A faithful copy is needed of the lines below from the one with "The image size is (775, 517)." up to and including the one with "Open the Користувачі users menu"; set it down with no pictures and no other lines.

(Beginning of Data records)

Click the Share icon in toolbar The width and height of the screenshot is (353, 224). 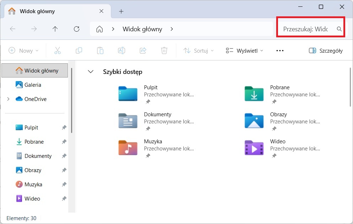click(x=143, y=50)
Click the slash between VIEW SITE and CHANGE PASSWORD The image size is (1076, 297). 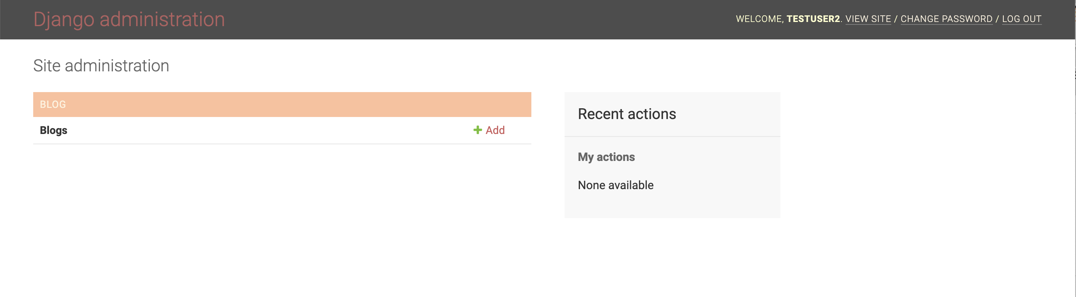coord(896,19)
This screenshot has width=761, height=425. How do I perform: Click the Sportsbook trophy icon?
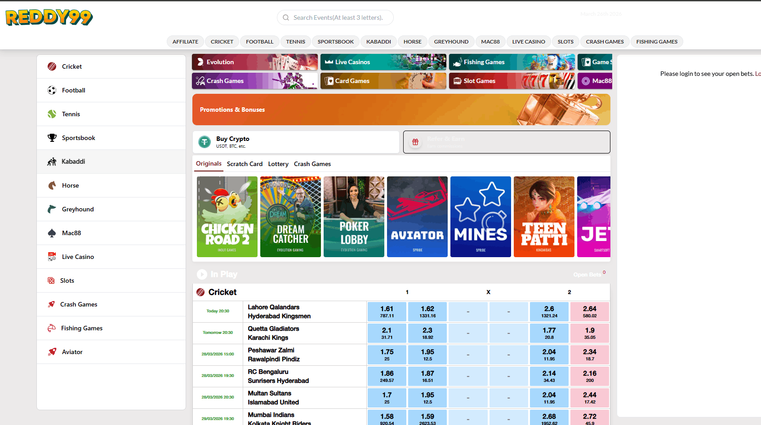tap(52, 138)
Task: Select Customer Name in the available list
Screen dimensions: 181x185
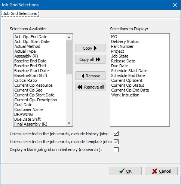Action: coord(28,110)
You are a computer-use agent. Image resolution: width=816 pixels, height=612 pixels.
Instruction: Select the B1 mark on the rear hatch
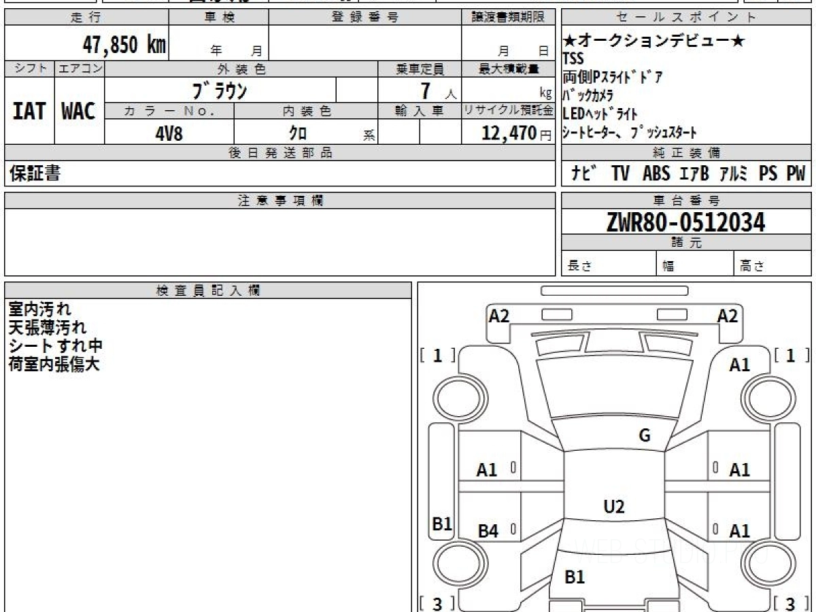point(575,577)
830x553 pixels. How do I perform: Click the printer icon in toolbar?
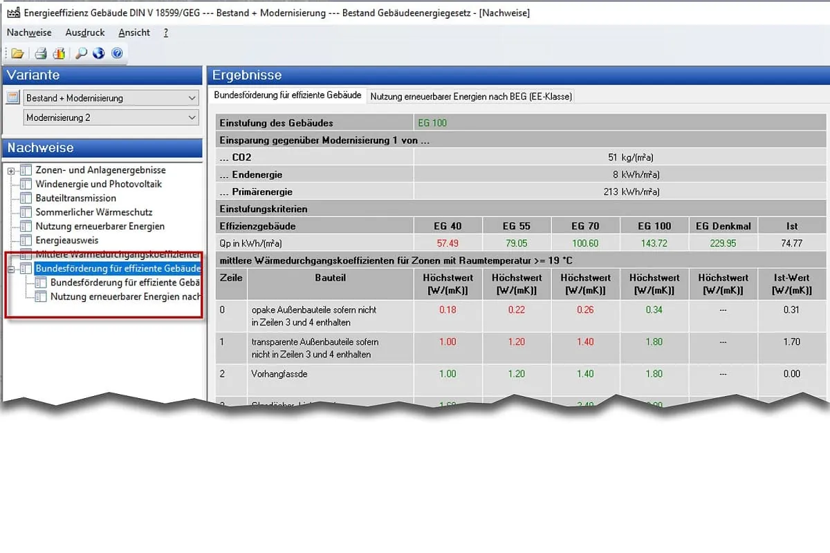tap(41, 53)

(End of Data records)
(Beginning of Data records)

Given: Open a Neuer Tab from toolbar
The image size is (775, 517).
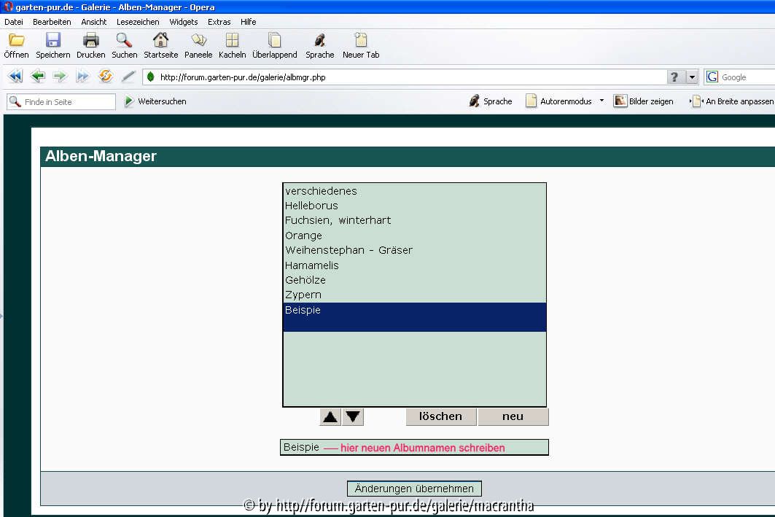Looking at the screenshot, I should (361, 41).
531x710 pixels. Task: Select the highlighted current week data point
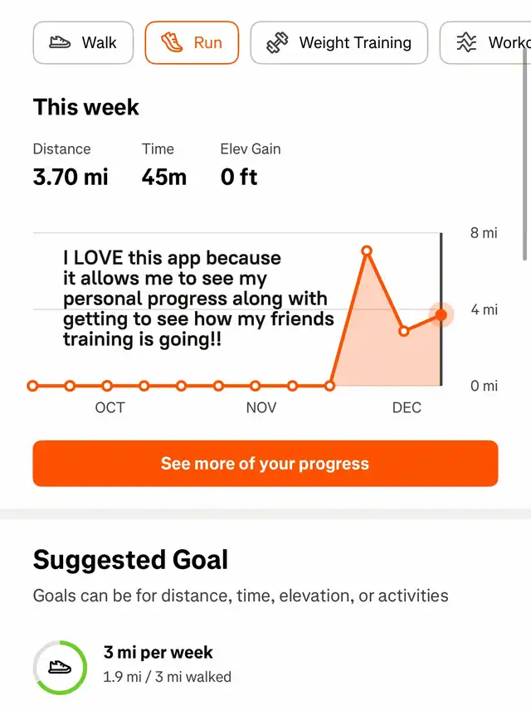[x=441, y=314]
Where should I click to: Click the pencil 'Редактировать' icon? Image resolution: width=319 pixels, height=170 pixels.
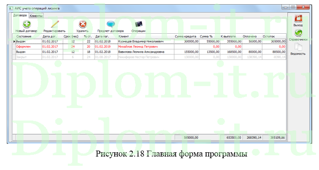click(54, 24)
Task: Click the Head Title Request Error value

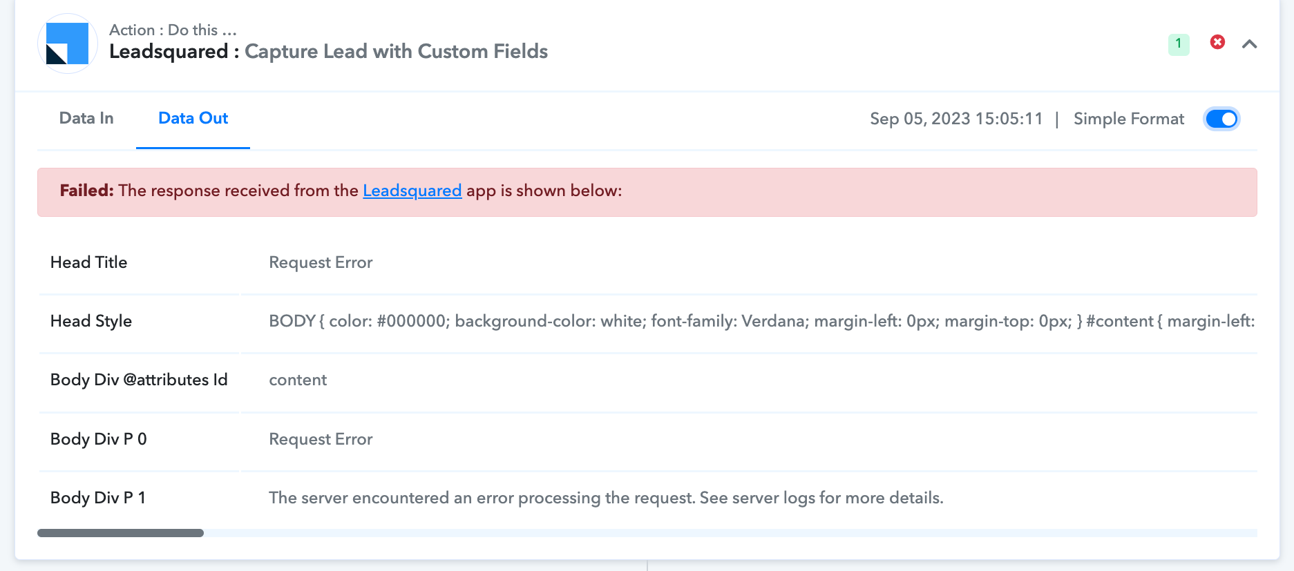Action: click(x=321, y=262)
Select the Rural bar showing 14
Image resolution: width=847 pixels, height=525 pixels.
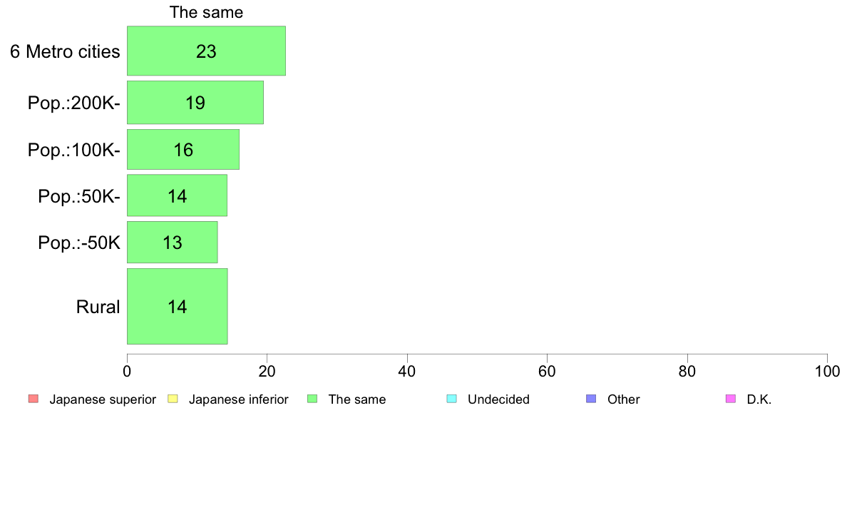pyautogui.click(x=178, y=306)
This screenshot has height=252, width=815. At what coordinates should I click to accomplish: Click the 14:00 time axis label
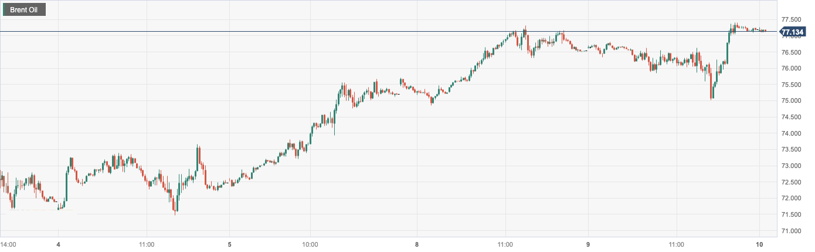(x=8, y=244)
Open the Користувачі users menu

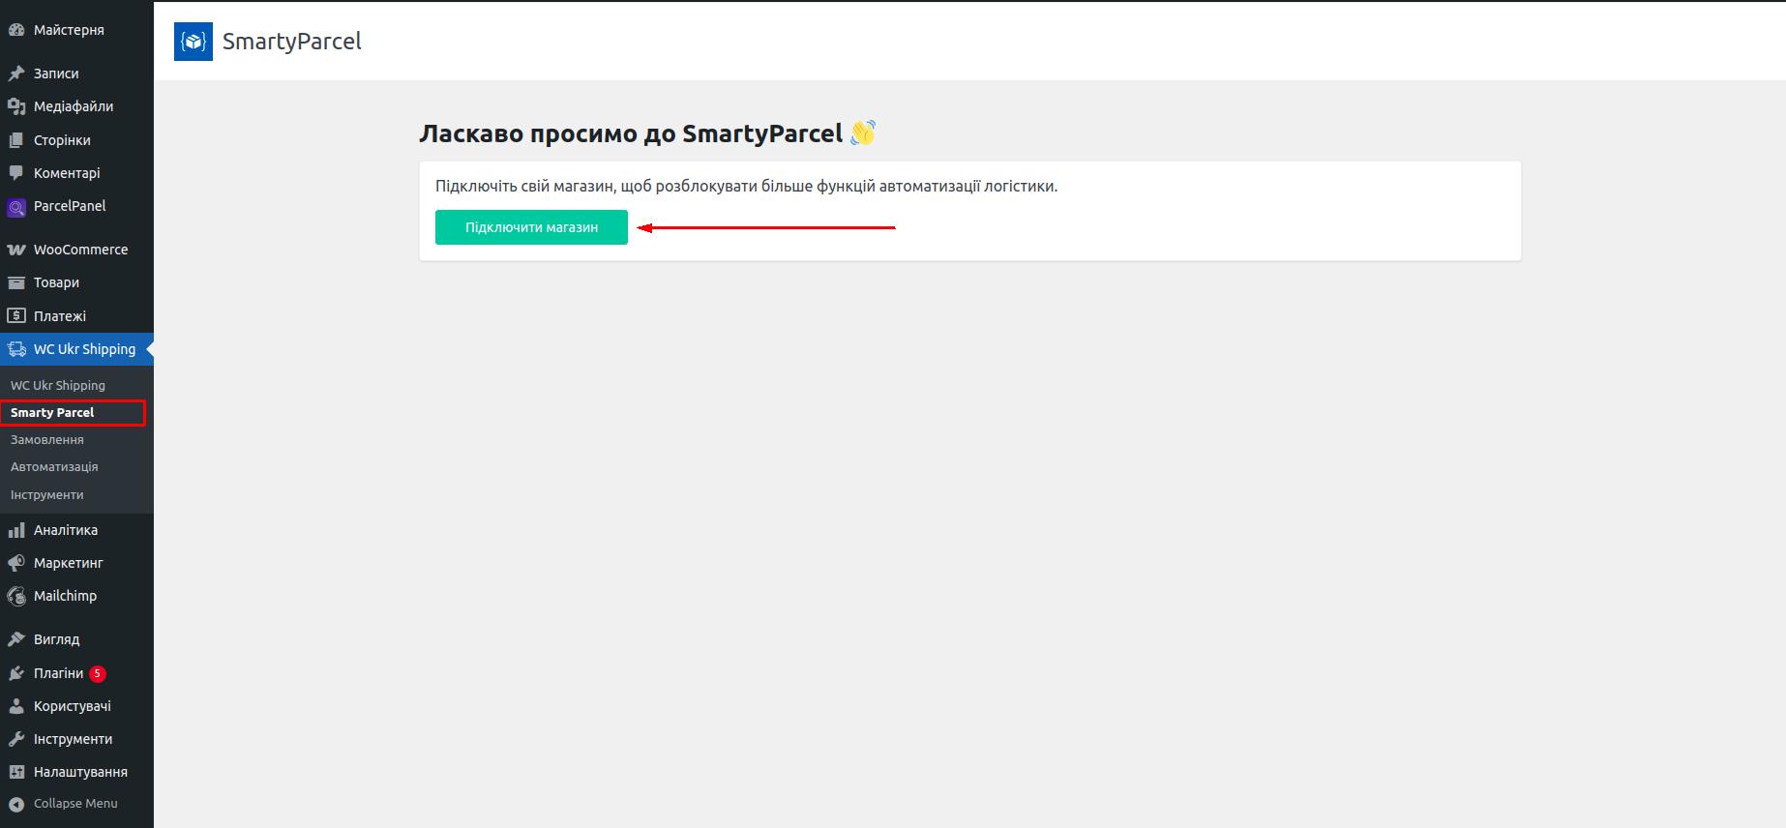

(End of Data records)

• [Response to the exercise]:
The image size is (775, 517).
Looking at the screenshot, I should (361, 41).
531x710 pixels. Task: Select the highlighted current week data point
[x=441, y=314]
Where should I click to: Click the pencil 'Редактировать' icon? Image resolution: width=319 pixels, height=170 pixels.
click(54, 24)
Task: Click the Head Title Request Error value

Action: click(x=321, y=262)
Select the Rural bar showing 14
Image resolution: width=847 pixels, height=525 pixels.
pyautogui.click(x=178, y=306)
This screenshot has height=252, width=815. At what coordinates should I click to accomplish: Click the 14:00 time axis label
(x=8, y=244)
Open the Користувачі users menu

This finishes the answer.